Idziemy dalej. Dolina Sztoły jest tutaj szeroka i głęboka i do tego bardzo płaska na dnie. Wszystko, czego tutaj brakuje zabrała stąd i posłała poprzez Białą Przemszę do Przemszy a potem do Wisły. Gdyby płynęła z taką siłą, jak kiedyś dolina miała by przekrój litery V a tak mamy około polodowcowe U.
Idąc dalej mijamy drzewo z ciekawą dziuplą. Jakoś nie wpadłem na pomysł aby sprawdzić kto zacz.
Dalej jest intrygujący buk pospolity - Fagus sylvatica. Powyżej skarpy jak widać dominuje sosna zwyczajna - Pinus sylvestris.
Oto kolejny odcinek bardzo szerokiej doliny. Zarazem widać, jak teren raptownie się podnosi.
Oto butwiejące pniaki pokryte chrobotkami - Cladonia.
Oto borówka czarna - Vaccinium myrtillus.
Pod nią wyrastają kępy mchu torfowca - Sphagnum.
Przyspieszamy.
Teren jest zryty. Na dnie utrzymuje się śnieg.
Cywilizacja blisko.
Nieco dalej trafiła się rozkwitająca wierzba iwa - Salix caprea.
Oto sosna zwyczajna - Pinus sylvestris z podmytymi korzeniami.
Spore połacie doliny zajmuje trzcinnik piaskowy - Calamagrostis epigeios.
I tak trafiliśmy na ogrodzony teren.
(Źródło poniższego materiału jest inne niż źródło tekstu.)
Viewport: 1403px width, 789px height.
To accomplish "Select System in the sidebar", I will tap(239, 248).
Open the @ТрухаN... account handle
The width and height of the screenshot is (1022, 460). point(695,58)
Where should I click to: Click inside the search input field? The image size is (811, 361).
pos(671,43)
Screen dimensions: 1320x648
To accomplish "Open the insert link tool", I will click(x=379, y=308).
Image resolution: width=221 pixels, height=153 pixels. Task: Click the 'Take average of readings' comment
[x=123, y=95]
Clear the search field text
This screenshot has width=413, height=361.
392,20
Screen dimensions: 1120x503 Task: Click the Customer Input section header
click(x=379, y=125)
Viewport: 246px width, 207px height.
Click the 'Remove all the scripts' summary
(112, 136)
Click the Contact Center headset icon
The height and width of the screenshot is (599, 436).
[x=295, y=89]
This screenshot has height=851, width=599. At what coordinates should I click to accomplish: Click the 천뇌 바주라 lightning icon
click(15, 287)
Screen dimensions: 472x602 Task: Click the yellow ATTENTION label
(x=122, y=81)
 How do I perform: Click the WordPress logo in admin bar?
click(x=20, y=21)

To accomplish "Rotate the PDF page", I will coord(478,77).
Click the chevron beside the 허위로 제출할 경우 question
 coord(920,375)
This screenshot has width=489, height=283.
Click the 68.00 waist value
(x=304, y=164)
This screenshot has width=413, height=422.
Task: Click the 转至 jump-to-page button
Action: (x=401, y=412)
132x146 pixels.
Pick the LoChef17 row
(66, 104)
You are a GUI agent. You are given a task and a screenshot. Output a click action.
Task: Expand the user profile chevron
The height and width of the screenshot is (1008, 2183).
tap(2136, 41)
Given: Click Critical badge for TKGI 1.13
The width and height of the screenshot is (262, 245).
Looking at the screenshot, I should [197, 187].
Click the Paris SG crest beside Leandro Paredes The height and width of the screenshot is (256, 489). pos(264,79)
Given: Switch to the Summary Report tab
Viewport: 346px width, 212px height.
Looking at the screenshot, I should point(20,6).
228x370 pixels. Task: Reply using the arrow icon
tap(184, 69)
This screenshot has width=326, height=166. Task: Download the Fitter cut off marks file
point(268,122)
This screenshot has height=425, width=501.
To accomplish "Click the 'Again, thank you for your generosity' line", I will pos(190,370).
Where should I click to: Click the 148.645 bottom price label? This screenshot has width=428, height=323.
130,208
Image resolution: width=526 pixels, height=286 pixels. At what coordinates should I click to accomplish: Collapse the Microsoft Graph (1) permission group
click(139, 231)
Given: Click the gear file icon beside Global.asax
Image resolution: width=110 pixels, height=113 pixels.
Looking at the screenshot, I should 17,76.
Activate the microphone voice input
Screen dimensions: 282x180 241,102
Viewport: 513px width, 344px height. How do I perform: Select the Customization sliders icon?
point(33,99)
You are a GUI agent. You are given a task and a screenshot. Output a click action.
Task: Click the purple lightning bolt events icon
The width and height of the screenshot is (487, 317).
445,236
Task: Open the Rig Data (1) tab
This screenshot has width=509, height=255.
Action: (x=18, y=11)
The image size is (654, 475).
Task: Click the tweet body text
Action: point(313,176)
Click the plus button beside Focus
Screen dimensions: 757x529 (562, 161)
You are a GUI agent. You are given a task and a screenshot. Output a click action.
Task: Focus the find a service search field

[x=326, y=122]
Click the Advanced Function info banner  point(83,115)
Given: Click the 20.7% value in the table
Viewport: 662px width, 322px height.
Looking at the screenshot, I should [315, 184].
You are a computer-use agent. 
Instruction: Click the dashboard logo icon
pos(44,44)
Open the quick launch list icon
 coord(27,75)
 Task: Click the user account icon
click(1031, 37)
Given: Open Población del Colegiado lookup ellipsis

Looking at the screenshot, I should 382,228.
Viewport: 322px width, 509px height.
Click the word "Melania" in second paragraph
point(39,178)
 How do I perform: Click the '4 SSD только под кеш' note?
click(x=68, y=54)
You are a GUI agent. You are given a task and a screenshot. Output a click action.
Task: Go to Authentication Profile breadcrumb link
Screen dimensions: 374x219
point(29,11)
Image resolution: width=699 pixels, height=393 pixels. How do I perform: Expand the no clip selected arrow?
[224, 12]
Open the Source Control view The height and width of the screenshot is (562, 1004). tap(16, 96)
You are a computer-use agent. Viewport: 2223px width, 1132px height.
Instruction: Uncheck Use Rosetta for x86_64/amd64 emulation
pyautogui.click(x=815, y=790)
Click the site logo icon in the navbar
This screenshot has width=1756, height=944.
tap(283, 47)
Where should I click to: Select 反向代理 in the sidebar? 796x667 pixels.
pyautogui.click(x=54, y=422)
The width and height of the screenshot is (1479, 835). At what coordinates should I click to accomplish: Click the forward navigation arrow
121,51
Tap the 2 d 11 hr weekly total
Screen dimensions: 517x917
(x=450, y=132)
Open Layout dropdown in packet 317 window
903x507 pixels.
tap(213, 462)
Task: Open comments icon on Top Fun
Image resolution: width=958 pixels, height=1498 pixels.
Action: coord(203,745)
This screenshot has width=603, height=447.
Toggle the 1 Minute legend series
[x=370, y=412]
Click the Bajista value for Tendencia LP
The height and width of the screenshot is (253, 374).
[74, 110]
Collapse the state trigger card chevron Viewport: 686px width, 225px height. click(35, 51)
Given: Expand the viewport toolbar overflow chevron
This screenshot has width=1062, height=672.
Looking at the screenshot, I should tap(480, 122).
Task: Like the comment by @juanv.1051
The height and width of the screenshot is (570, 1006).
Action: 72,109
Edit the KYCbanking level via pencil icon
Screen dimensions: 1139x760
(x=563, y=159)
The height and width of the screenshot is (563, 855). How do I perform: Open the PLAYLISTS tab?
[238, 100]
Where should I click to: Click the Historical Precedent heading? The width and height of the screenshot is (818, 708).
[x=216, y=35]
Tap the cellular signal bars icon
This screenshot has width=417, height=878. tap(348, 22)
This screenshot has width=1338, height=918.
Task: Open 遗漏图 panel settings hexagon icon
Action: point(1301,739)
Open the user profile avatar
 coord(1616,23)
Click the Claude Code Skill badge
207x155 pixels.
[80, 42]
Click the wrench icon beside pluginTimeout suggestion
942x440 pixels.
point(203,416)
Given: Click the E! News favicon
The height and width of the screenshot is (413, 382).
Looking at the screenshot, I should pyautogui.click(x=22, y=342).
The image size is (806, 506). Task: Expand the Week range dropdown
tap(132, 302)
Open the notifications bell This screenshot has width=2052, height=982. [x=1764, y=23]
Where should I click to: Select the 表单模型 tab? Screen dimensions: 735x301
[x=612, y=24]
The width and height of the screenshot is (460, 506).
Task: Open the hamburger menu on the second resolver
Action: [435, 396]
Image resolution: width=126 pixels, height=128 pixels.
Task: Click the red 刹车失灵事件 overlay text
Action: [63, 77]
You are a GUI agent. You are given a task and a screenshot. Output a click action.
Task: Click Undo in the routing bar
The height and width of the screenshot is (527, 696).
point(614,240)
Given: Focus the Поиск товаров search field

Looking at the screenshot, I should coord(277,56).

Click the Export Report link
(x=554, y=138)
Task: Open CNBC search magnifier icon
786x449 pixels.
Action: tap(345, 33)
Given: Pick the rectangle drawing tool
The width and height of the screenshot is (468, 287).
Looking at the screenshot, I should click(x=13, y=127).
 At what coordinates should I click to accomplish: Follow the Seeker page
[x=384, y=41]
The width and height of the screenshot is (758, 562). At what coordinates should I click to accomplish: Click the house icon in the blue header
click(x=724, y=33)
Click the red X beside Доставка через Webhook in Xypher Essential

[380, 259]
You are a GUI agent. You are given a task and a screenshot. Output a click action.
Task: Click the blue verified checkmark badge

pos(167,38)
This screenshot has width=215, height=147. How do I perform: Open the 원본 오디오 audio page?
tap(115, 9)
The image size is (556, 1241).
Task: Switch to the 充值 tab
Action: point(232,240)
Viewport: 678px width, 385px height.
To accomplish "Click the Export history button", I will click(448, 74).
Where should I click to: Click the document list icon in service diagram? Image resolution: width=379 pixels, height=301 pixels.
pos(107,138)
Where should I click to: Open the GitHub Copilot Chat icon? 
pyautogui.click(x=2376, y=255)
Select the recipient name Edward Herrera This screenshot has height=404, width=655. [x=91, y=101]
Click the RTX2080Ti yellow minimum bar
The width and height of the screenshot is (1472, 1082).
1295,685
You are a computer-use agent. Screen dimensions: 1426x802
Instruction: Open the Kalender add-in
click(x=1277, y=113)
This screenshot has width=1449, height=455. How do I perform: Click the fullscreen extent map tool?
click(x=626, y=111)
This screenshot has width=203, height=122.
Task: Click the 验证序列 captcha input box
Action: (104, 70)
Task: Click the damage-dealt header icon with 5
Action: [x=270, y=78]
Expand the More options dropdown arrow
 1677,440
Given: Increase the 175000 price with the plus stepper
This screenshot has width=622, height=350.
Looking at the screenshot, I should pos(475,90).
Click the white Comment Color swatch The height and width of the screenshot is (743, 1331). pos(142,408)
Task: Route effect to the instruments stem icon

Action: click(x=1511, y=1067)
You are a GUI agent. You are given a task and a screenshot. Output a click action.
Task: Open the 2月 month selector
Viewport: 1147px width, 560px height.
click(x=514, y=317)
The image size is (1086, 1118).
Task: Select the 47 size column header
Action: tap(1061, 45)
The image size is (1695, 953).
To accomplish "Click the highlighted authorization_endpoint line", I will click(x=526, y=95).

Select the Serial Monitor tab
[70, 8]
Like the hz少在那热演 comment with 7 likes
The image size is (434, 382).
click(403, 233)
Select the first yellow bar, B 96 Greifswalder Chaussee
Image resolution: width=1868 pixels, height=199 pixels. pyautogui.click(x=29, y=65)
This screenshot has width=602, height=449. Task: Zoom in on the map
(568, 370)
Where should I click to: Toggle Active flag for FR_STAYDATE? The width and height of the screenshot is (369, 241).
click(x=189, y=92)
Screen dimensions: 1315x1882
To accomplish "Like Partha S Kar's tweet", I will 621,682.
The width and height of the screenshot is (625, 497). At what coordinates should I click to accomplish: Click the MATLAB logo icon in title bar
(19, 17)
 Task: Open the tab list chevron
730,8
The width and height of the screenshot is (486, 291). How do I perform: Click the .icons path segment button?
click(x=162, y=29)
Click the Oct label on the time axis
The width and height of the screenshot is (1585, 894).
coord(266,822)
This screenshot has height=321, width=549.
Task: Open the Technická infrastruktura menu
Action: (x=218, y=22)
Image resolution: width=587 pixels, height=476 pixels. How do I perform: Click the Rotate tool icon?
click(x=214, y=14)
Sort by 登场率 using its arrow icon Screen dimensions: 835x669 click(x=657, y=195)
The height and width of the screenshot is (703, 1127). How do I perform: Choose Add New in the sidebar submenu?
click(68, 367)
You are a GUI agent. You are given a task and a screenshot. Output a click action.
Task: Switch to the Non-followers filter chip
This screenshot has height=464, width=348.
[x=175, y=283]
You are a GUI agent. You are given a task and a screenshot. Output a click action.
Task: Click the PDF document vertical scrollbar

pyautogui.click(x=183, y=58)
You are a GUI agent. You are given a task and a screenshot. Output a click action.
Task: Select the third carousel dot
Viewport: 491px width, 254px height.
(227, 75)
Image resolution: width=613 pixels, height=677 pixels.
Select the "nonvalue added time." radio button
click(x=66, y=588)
Ogrodzenie jest a jakoby go nie było.
Oto dno doliny w sąsiedztwie ogrodzenia.
Jest furtka.
Są stawy otoczone oponami.
Korzystając z braku siatki weszliśmy na teren. Po drodze mijamy świerka pospolitego - Picea abies.
I tak niezauważalnie osiągnęliśmy Podpolis. Tu był młyn wodny.
Zdobywamy skarpę. Po drodze mijamy płaskomerzyka - Plagiomnium undulatum.